Status codes that actually matter
| Status | When | Browser does |
|---|---|---|
403 + Secure-Session-Challenge
|
refresh needs proof | signs and retries |
401 |
— | ignores it; session dies. Never use 401 here. |
200 + JSON config |
registration/refresh ok | updates session, replays request |
200 without JSON (e.g. 204) |
— | treats as opt-out; session dies |
Things that aren't in the protocol but you still need
-
HTTPS, with
__Host-cookies. Chrome drops them over plain HTTP. Non-negotiable in production. - Rate-limit the two endpoints. They're unauthenticated by nature (the proof is the auth). The algorithm is your call; the requirement is that you have one.
-
Behind a TLS-terminating proxy, derive
httpsfrom the forwarded protocol if you put an explicitscope.originin the config. Get the scheme wrong and Chromium drops the session.

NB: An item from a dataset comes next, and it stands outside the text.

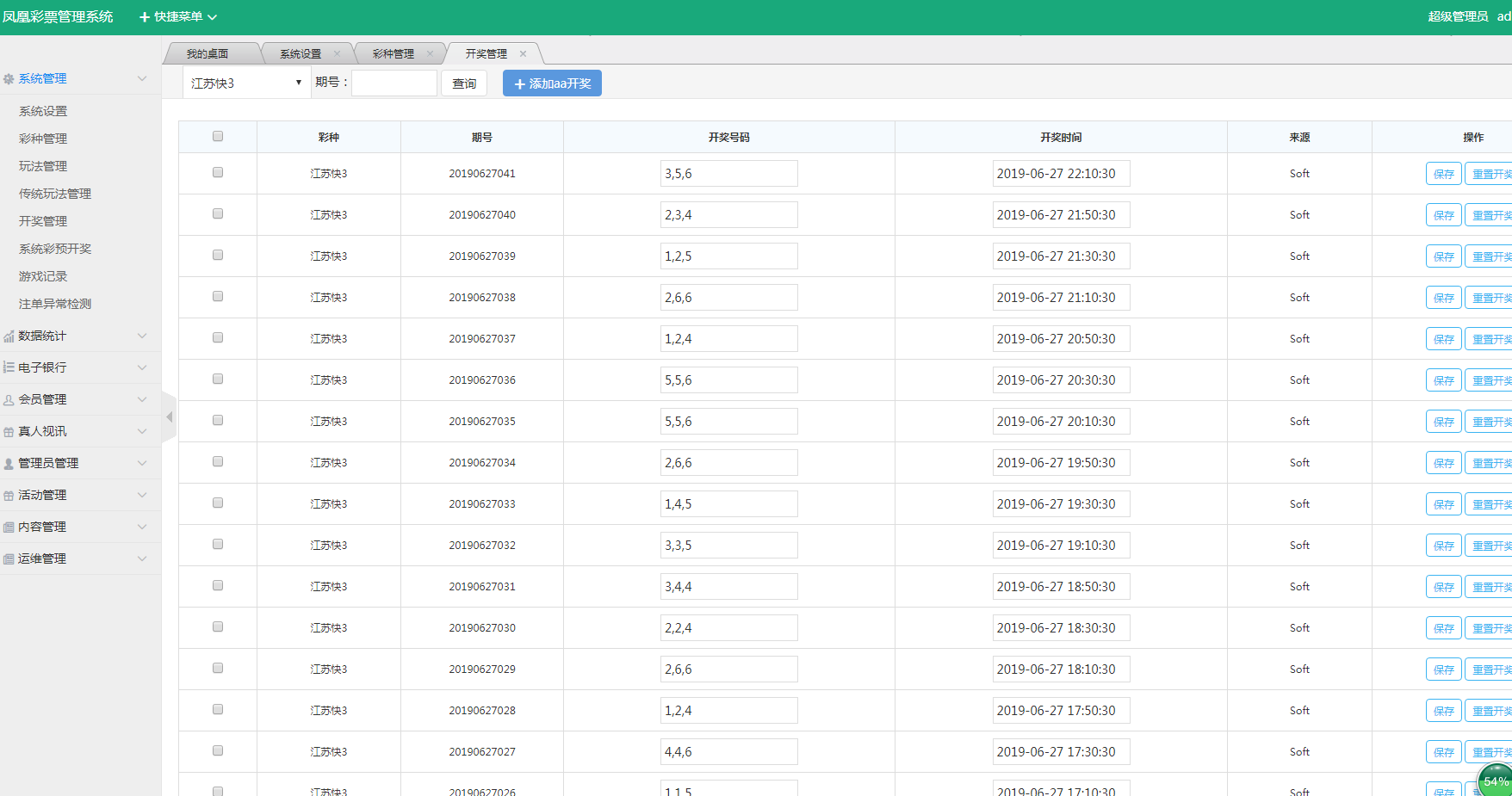
Task: Open 玩法管理 in the sidebar menu
Action: [43, 166]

Self-checking without a browser
The hardest part of building this is that almost every mistake fails silently — the session just doesn't bind, with no error to chase. That's why the spec ships test vectors: real registration headers, JWS proofs, and per-request proofs with known inputs and expected outputs. Run your implementation against those before you ever point a browser at it. If your verifier accepts the sample registration JWS and produces the sample header byte-for-byte, you've eliminated the whole class of silent wire-format bugs in one pass.
The protocol is genuinely small — two endpoints and a header. The discipline is in the details: the atomic consume, the 403-not-401, the byte-exact cookie, the algorithm allowlist. Get those four right and the rest follows.